Why Take Composition Courses?
As you have requested, I have examined the lab reports. Unfortunately, I do not see how they can possibly be construed as meeting the requirements of a writing course, be it the basic composition course all students must take or even Advanced Technical Writing, the course covering material closest to the lab-report writing of the sort provided. Both of these are courses I teach, and I would not accept these lab reports as fulfilling anything more than a small part of what I expect of my students.
There are quite a number of problems with any consideration of this type of work as substitution for a writing course in English, but I will focus on only two as prime examples of why these lab reports do not show the type of work required in an English writing course. Either problem would be a sufficient basis for rejecting a request to use these reports in place of doing the much more extensive and nuanced work of a real composition course.
First, the lab reports follow what is, basically, a single formula. As a result, they indicate no command of the variety of written communication covered within any English writing course. In addition, the nature of the formula is not one that necessitates the types of revision and reworking that are part of the process of writing that can be required of a college graduate. Nor does use of the formula allow the student to face and overcome critical questions of audience and effectiveness, areas of importance in any writing class–and in writing in the world one enters on graduation. Finally, the use of a report formula allows for the completion of a document without the student ever having to deal with questions of transition, tone, or style–all significant elements of writing as taught in an English writing course. For these reasons and more, no English composition class teacher would ever accept such lab reports as fulfilling more than one assignment–if they (or one of them) would even be accepted for that.
Second, the actual writing by the student in these reports is quite slim. Because of their structure, lab reports require little original composition, allowing boilerplate prose to carry most of the burden. At most, there is but a paragraph or two of what an English professor would accept as original writing in any of these lab reports. Writing is an attempt at communication, not simply filling in categories or listing results. Students learn to do that by concentrating on writing as the primary activity in a composition class. Here, the writing is simply a coda to another process and another learning exercise.
As a result, I cannot recommend that these lab reports be considered in any way as the equivalent of what a student is expected to do and learn in a college English composition course.
My objections would be rendered meaningless, were automated grading to move first into standardized testing and then (by logical extension) into the classroom.

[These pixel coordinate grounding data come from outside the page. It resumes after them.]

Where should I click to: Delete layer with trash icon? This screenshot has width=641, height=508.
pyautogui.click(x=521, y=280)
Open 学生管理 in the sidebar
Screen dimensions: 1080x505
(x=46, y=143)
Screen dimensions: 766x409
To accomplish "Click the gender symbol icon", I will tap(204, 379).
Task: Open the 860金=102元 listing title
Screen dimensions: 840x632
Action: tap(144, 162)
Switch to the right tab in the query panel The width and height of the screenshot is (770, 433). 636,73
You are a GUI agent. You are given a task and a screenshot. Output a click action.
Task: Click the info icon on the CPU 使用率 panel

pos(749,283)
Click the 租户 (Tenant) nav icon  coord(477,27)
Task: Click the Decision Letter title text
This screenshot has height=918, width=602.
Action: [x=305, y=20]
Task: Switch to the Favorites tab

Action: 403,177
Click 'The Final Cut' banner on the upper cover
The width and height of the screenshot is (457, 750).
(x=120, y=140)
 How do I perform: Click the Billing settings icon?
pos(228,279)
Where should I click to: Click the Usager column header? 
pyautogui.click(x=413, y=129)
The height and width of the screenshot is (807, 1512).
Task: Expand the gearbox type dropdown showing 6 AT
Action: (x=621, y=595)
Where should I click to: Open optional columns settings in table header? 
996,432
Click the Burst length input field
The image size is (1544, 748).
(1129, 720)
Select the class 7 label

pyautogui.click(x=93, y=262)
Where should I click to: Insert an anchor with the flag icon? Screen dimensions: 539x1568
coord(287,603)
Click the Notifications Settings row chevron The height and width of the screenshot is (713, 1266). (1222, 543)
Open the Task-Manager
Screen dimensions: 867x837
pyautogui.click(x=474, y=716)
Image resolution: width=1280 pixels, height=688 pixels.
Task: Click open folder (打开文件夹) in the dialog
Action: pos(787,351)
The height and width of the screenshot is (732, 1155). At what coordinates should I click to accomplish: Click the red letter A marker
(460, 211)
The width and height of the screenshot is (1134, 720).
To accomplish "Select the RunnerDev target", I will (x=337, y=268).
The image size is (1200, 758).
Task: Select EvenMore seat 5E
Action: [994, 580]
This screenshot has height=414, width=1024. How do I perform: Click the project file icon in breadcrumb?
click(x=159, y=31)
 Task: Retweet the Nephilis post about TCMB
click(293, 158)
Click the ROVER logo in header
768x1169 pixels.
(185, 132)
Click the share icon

We would no longer be able to teach writing, but would be teaching the filling of forms, the establishment of a formula, and the arrangement of squiggles on a page or screen. No one really needs to learn all of that for any purpose but passing a test. Eventually, schools and colleges would realize this and would dispense with composition courses altogether.
They would dispense with them… until the day would come, necessarily, when someone would point out that new graduates were emerging with no ability to communicate in writing about anything they had learned or that they might discover.